Some of these posts are really cracking me up.

FWIW, my 2 y.o. uses butter knives and often licks the butter off of them. I'm really not worried about it. They're not sharp. I'd say he's more likely to impale himself on a pencil than a butter knife and that's super unlikely. And I'm not keeping pencils out of his reach!

My ILs (who have been grandparents for 18 years!) are still overly worried about kids getting hurt. They do a lot of predicting bad outcomes for their grandkids, which I can't stand. I mean this sort of comment: "If you climb on that chair you're going to fall!"


----------



## Jessy1019 (Aug 6, 2006)

My almost-3 year old has been helping me cut veggies and other foods with real (Henkel) knives for several months now. He also has a great chopper that he uses at my mom's -- he calls it his "favorite knife." He's my little chef.
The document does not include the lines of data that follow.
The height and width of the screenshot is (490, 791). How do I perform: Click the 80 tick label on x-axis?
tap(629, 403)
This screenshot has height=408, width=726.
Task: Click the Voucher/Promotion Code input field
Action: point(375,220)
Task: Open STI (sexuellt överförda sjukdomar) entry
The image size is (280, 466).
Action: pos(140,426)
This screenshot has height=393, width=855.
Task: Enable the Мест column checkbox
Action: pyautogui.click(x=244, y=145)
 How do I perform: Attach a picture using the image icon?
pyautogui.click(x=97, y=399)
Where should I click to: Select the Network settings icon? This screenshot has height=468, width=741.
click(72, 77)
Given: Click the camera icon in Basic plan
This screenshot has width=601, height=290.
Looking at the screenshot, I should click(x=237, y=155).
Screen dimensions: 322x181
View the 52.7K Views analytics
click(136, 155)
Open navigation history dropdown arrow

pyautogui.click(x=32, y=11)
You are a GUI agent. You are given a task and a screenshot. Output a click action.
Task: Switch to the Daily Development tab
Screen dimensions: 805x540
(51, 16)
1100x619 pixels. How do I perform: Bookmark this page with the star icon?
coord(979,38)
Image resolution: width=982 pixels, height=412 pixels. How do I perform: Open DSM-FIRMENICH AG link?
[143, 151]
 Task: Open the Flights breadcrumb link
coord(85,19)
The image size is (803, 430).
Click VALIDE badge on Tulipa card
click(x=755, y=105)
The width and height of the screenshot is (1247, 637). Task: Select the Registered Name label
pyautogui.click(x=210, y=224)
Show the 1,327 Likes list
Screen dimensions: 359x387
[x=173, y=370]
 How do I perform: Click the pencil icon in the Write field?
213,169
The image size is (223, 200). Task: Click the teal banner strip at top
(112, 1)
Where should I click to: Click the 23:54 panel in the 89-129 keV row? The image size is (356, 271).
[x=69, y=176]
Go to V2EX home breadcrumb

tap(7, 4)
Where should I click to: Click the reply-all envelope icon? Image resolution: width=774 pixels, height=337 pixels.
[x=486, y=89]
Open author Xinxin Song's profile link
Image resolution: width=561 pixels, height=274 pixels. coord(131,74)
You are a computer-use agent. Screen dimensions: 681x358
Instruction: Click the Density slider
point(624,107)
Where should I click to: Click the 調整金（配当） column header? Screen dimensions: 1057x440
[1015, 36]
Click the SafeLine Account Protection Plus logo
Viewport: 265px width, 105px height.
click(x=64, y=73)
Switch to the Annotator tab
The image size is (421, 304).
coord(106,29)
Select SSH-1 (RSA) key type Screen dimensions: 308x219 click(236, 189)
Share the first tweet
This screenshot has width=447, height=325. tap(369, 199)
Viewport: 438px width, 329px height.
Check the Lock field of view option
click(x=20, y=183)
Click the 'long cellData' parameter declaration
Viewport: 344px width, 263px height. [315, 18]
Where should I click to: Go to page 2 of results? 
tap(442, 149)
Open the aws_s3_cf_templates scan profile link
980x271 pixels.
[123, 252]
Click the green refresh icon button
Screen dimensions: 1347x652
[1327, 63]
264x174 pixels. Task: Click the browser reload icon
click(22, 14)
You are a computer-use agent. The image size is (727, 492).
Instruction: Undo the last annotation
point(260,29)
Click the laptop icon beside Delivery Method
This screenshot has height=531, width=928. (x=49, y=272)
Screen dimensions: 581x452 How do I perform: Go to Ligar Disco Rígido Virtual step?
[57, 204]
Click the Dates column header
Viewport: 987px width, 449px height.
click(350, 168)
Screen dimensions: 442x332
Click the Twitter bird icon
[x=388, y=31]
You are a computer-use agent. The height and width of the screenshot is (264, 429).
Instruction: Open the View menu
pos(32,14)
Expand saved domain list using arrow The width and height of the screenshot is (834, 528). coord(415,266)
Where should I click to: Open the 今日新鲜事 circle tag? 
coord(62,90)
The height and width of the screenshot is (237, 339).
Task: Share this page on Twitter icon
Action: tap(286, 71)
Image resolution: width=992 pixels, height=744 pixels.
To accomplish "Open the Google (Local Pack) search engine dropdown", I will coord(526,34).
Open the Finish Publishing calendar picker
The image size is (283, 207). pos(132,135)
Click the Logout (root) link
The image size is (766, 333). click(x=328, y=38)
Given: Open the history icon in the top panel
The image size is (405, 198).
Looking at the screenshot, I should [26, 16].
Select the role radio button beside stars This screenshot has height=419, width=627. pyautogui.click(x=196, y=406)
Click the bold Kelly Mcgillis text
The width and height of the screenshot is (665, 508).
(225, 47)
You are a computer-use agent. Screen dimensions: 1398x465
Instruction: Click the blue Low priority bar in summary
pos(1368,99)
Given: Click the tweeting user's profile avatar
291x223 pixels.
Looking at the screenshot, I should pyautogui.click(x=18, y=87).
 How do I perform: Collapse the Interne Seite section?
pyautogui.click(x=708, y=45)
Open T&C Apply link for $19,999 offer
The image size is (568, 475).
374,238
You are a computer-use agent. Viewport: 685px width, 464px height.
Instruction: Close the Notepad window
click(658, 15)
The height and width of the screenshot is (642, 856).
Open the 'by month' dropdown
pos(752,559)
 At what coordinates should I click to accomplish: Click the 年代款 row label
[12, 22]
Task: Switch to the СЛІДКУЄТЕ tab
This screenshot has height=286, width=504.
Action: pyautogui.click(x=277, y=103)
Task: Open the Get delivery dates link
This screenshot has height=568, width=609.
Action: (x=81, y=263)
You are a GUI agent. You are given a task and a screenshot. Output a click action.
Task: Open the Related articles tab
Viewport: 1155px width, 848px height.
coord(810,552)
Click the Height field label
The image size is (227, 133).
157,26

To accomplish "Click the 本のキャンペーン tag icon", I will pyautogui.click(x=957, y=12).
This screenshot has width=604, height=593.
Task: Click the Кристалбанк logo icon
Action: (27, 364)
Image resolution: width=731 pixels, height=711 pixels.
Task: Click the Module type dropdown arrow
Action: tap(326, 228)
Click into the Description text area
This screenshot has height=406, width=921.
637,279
My mom is overprotective about a lot of things (and was a worrier with me, too), but even she doesn't care about the kids having knives. She actually thought it was really funny/ridiculous when my partner's young niece freaked out that there was a (Pottery Barn KID'S) knife next to her plate one holiday.


----------



## Devaskyla (Oct 5, 2003)

Quote:

She made DD cry when she told her that she could hurt her vagina because she wasn't wearing underwear under her nightgown.
Man, that's messed up. And my mom always told us to *not* wear underwear to bed so our bodies had time to 'breathe'.









My youngest doesn't use knives, but he does plug in the Christmas tree lights. My oldest quite often makes sandwiches for them both.


----------



## tubulidentata2 (Aug 6, 2006)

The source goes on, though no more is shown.